**What needs to be done:**
Output the lines of the listing below as a numbered list, from the line containing "Identify the location of custom-formula-button: Custom" through the line containing "Find the location", inclusive, skipping any blank lines. Leave out the pictures.

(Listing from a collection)
----

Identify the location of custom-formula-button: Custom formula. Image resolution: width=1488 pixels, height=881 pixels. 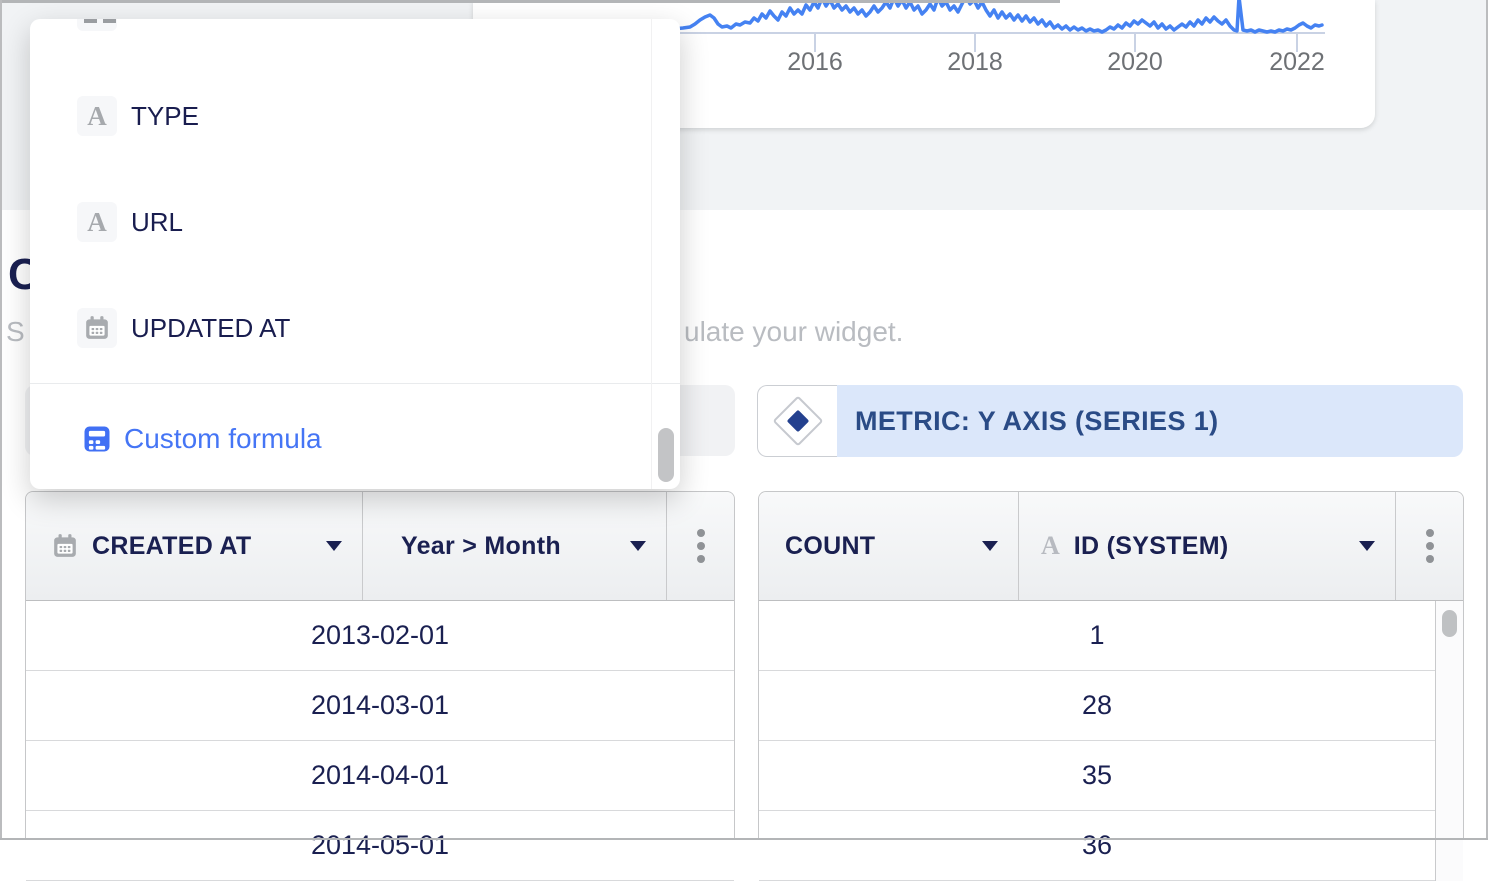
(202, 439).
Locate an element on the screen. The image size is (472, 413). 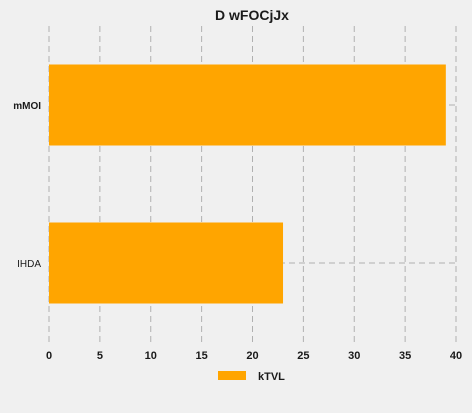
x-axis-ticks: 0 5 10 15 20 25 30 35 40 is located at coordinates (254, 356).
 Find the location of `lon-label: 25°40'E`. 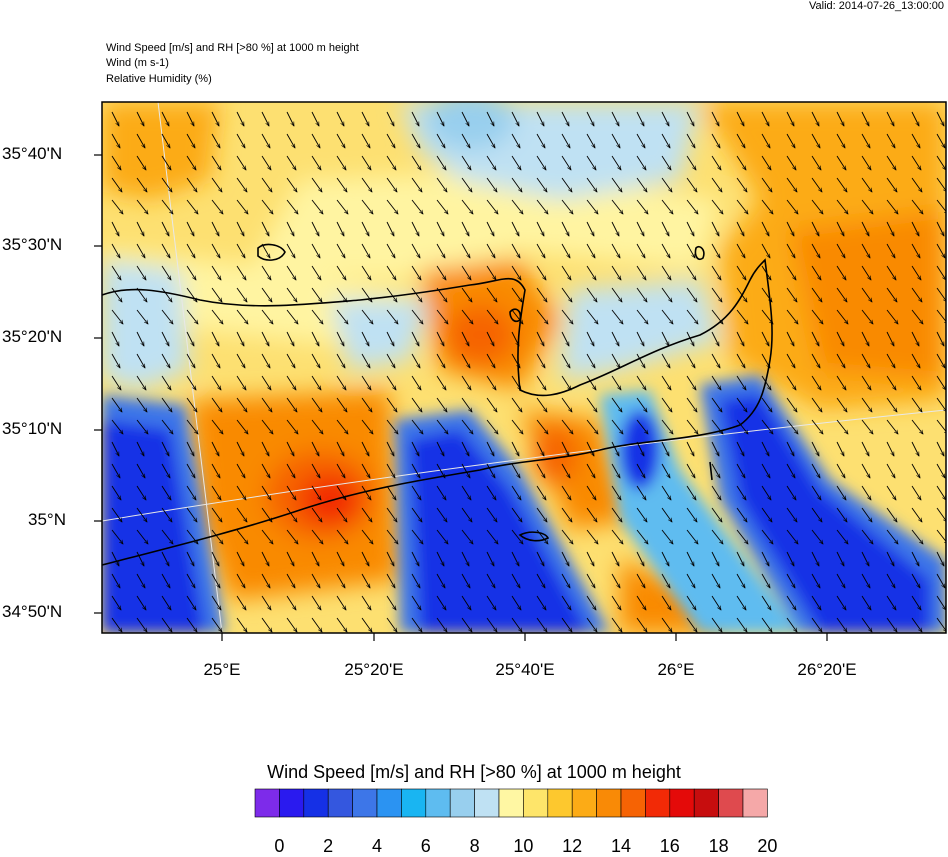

----

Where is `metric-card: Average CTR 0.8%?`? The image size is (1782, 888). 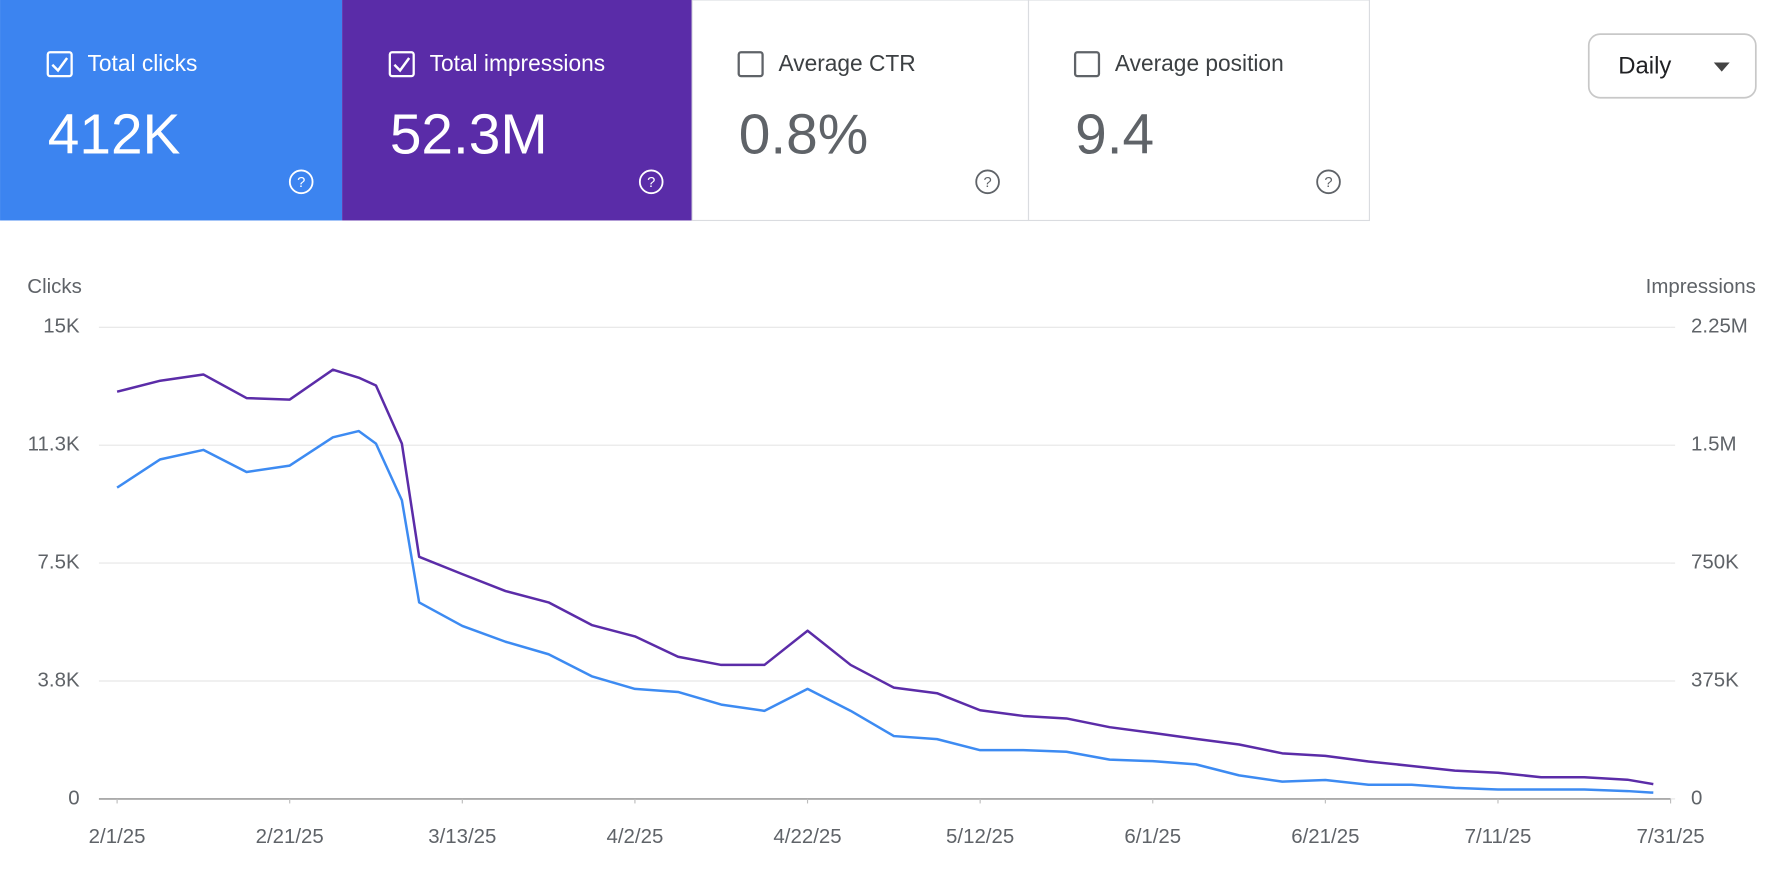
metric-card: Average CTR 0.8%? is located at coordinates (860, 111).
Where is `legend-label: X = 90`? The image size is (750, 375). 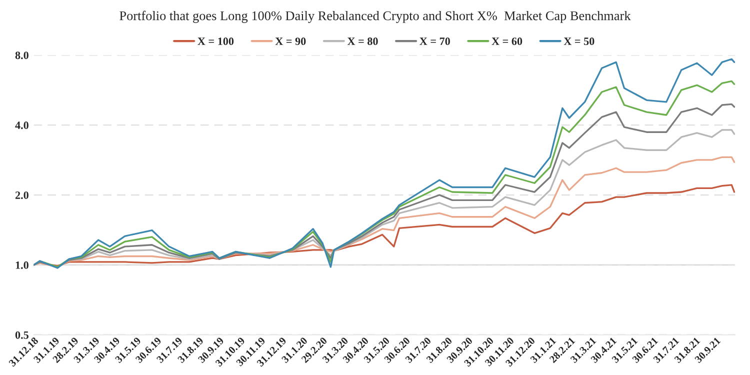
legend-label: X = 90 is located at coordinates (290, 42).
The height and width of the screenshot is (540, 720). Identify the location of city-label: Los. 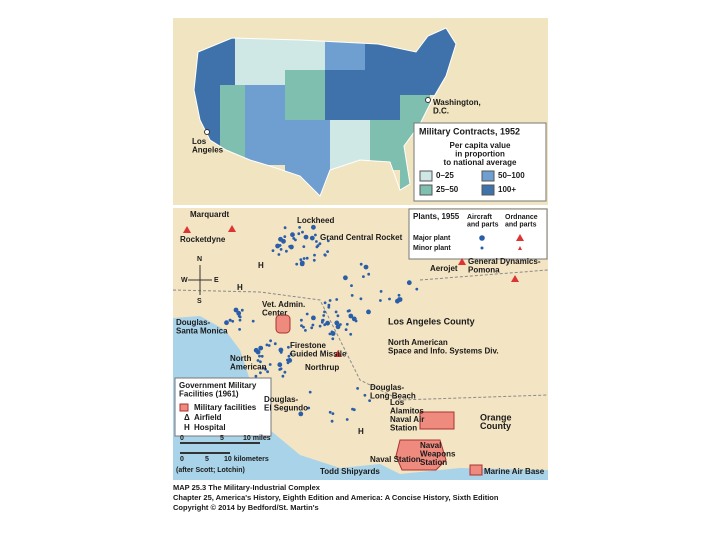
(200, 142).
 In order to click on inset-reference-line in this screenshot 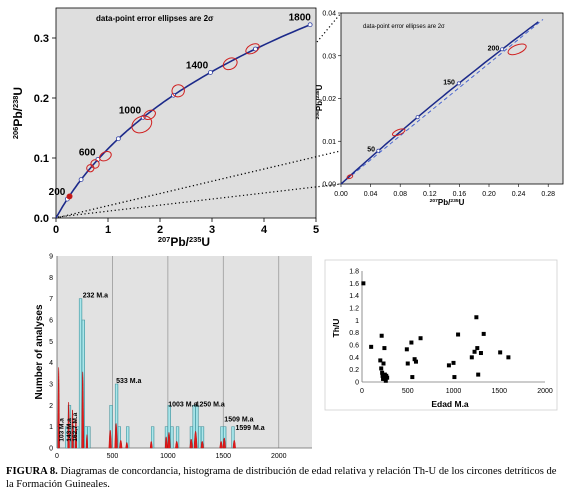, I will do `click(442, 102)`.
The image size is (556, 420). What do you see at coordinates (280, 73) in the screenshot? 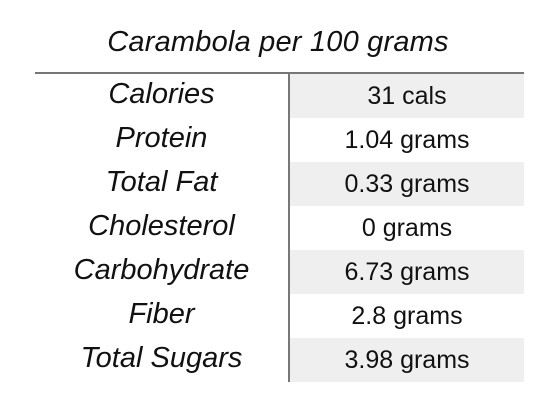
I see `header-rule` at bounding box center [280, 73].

----

**Solution:**
1. Identify the location of custom-formula-button: Custom formula. Image resolution: width=1488 pixels, height=881 pixels. 
2. (202, 439).
3. Locate an element on the screen. The image size is (472, 413). 
4. x-axis-ticks: 0 5 10 15 20 25 30 35 40 is located at coordinates (254, 356).
5.  Find the location of `lon-label: 25°40'E`. 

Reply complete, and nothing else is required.